Date: Tuesday, June 20, 2017
Sail Training International’s Rendez-vous 2017 Bermuda to Boston race results are now official: 1st place in Class B goes to Pride of Baltimore II.
(…and the crowed roared…joke…maybe the roar we imagined merely whispered in our minds …).
2017 back-to-back 1st place wins by Pride of Baltimore II are now recorded in international tall ship sail training race history (via two Captains who alternated between the two races). No other American sailing vessel participating in international tall ship races has Pride’s record of 1st in class stretching back to her first 1st Class B win in the millennium year 2000 transAtlantic (eastbound Nova Scotia to England) tall ship sail training race.

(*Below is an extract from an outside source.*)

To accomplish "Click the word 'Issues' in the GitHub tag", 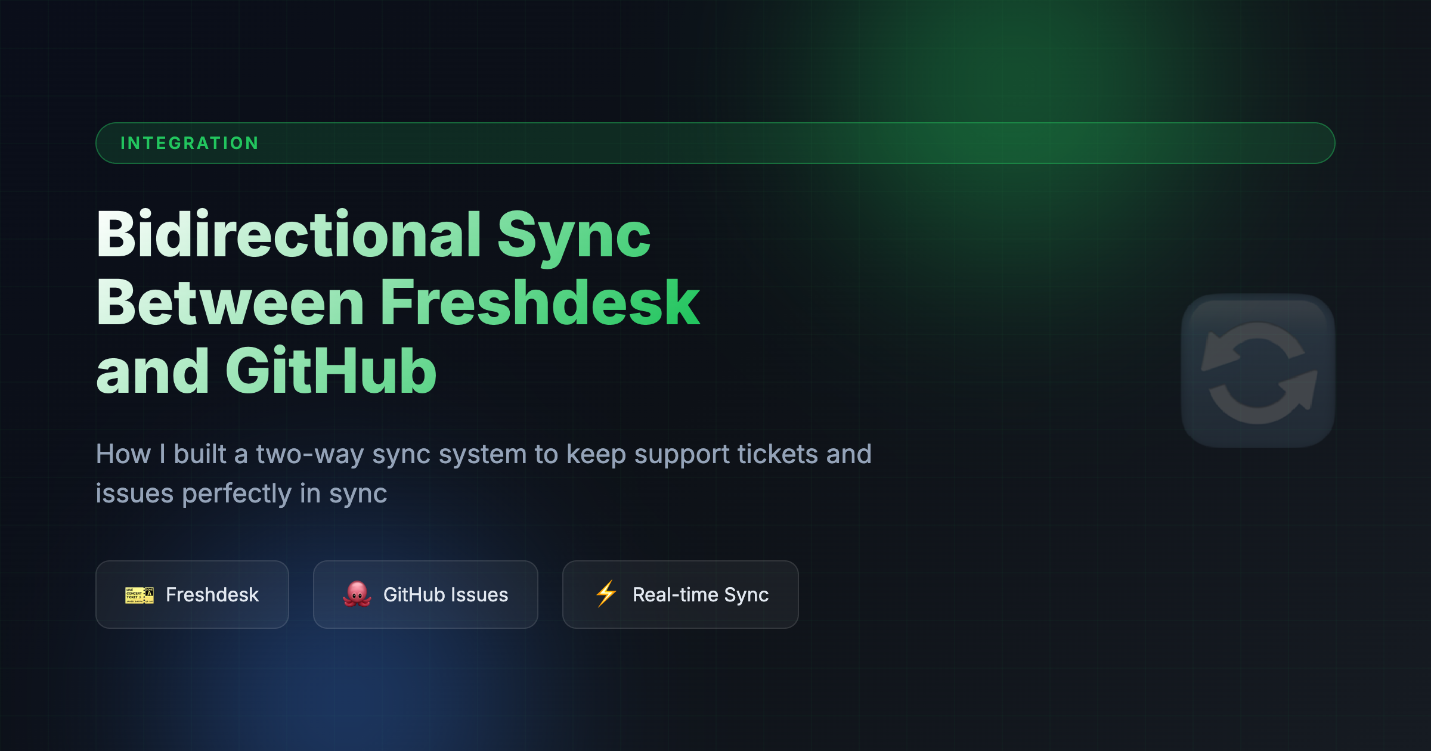I will pos(479,595).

In the 2000 race, as well as in the 2009 Bermuda to Charleston race, and in these two recent races (Charleston to Bermuda and Bermuda to Boston) Pride was the first of the larger vessels, as well as the first traditional wood constructed and oldest rig style vessel in the racing fleet to cross the finish (she models the American Baltimore Clipper of the War of 1812 privateer fame). But she was not the first competitor to finish ( except for the 2017 Charleston to Bermuda race when Pride was actually the first vessel to cross the finish line). The vessels that led Pride across the finish line have all been the smaller, shorter, more modern 20 and 21-century sloops and ketch rigged vessels. Being shorter, they are to be complimented for besting Pride’s longer waterline. Being a much heavier vessel, I think Pride can be complimented for staying as close as she did to the smaller, lighter, and more modern vessels.
Setting aside, for the moment, any pride in performance, even more to be celebrated is the more than half a century of these international sail training tall ship races. They have been and continue to be wonderful cross cultural & cross national adventures by those of all ages (15 years and more) who have the gumption to do something very few others have the gumption to do.

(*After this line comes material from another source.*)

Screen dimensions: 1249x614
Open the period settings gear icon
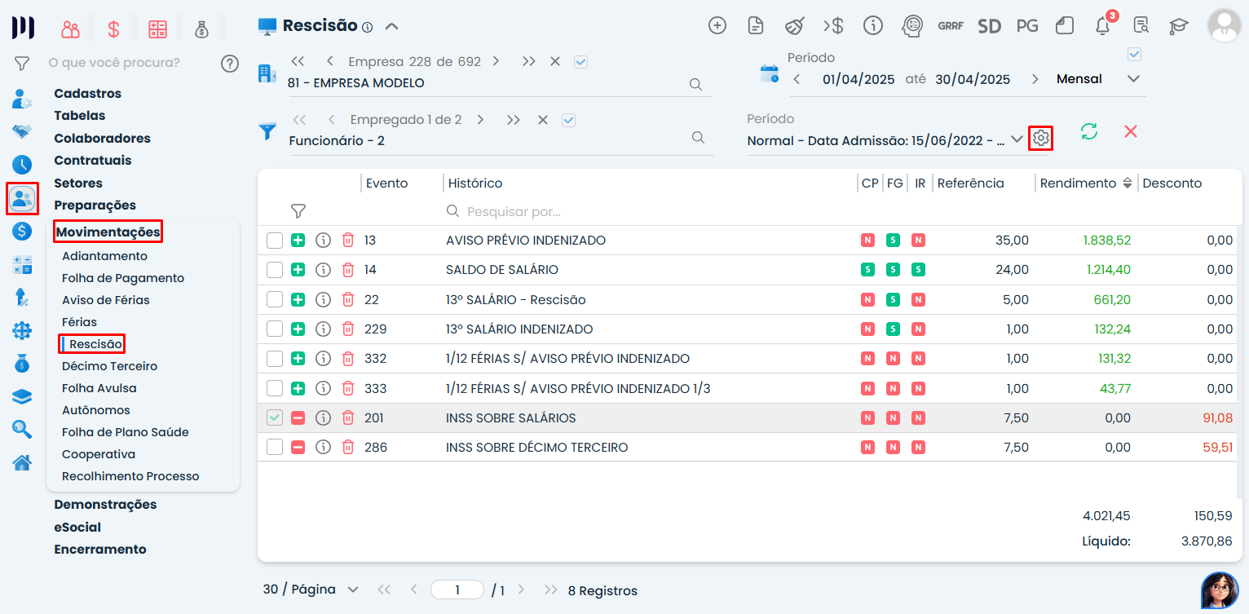1040,139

Sailing traditional and modern sailing vessels is not for the faint of heart. It is not about risk, however – sailing is one of the safest group activities around. But it does take gumption to be willing to go beyond one’s imagination of a sea-going voyage and actually do it and commit to going. A great deal of separation from the norm of societal opportunities occurs when one goes voyaging over the horizon beyond the sight of land aboard a sail training tall ship. It’s crowded with little privacy. You are disconnected from everyday communication with friends and family. Collaboration and group challenges with shipmates, most often previously unknown to you, happen day and night repeatedly and uninterruptedly for as long as it takes – could be for a few days to as long as a month. You are doing something you have little to no previous familiarity with, while being instructed and led by a core group of professional crew, who are fully interested in sharing their knowledge and experience.

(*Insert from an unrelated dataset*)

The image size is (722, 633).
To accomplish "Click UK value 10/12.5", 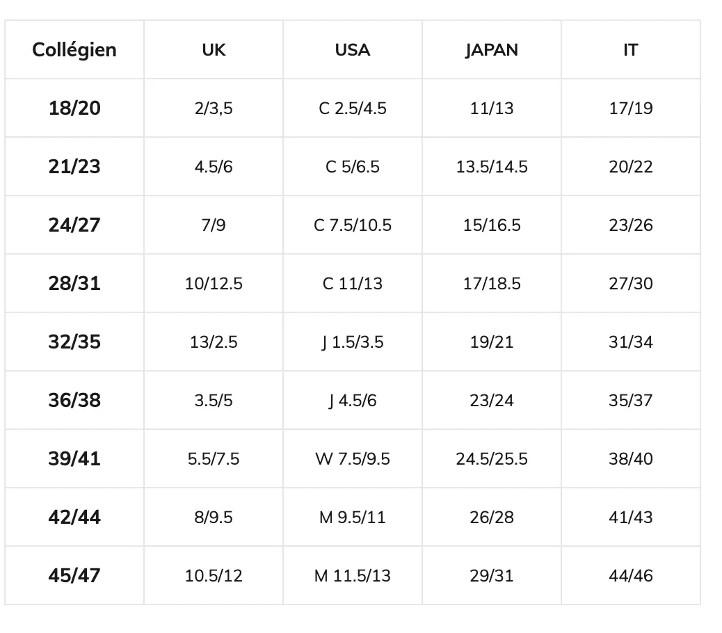I will (214, 284).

So there you are – out of sight of land, extending the time from your last shower to your next shower. Shoulder to shoulder, elbow to elbow, hip to hip with others who are your shipmates, responding together to the unforgiving sea and always changing weather elements in a vessel heaving and lurching to the motion of the sea – using those elements to get to the finish line sooner than the rest of the fleet. An international fleet can number from more than a half dozen vessels to over one hundred participating vessels ranging in overall lengths from a little less than 50 feet to over 300 feet, all making the same effort to get to the finish, through changes in seagoing weather, ahead of the others to win the bragging rights and self-satisfaction for overcoming the strangeness of new challenges in a long proven, many centuries old, means of transportation. Don’t forget the importance of making and cleaning up meals three or more times a day no matter the conditions and the motion, as well regular daily (or more frequent) cleaning of other facilities used by all aboard, and keeping your own stuff in your own space aboard a universe limited by length, breadth, and depth shared by as many as can be fit aboard.
While competitive performance is fun, the record established in a history of records is wonderful…what is best and most fundamental, are the successes of the very small isolated “island” societies that are the individual vessels with their crews of many ages & nationalities, most of whom have not been to sea at all before, successfully managing their vessels safely to the end of the race. Ending up in the destination port is a great celebration for the safe and vigorously accomplished sailing adventure from the previous port, gaining new friends from those that used to be strange shipmates along the way.
And so a toast…
Hail to the accomplished crews of Sail Training International’s Rendez-vous 2017!